Honestly, if players are just using a Spelljammer vessel to hop around Toril rather than *actually explore space* it's like have an extremely sturdy offroad vehicle and just driving three miles to and from work every day and nothing else. You're not using it, from the gameplay perspective, for its intended purpose. At that point, why give it to the players?

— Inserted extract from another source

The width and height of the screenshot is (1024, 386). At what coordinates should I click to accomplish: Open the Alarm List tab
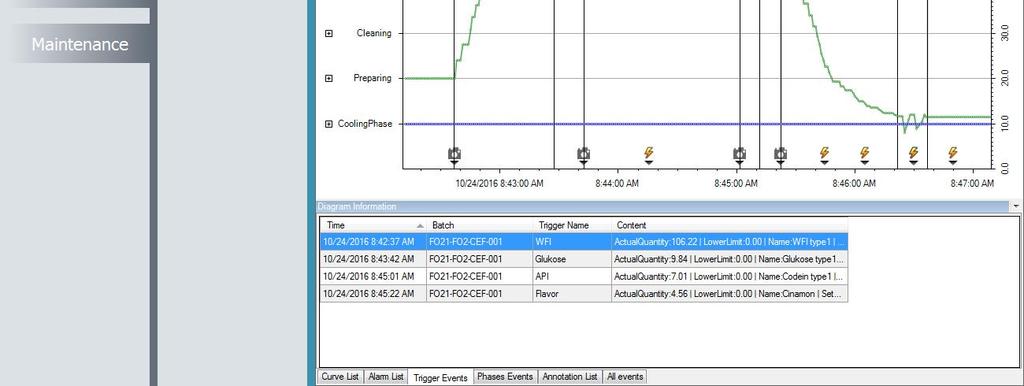[385, 377]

DMs need to control player access to stuff that they feel could disrupt gameplay. If I started out playing an FR campaign and had no intention of turning it into a sphere-hopping Spelljammer campaign, then the PCs would never get access to a Spelljammer helm or vessel. Then you never have to worry about whether the SJ vessels "break" a setting any more than you need to worry about the economics of the Moonsea, of Calimshan, etc.

Jeff



I kind of both agree and disagree. That being said, its not all about the players. If Kara-tur has fleets of them and it would immensely benefit their in world trade, we'd see the effect on the world if you don't put some controls in place. Granted, they'd be pulling some tricks to hide their nature. Not just the landing offshore and coming in as any other ship thing either. They might land at some other spot (say a small island) and transfer their cargo to several smaller vessels. Even if it slows things by a day, it would protect their spelljamming vessels immensely. They could also put in at multiple spots to sell their stuff at once rather than flood one market. Now granted.... this might be HOW its already happening and Kara-tur is getting rich beyond anyone's dreams and Faerun's none the wiser.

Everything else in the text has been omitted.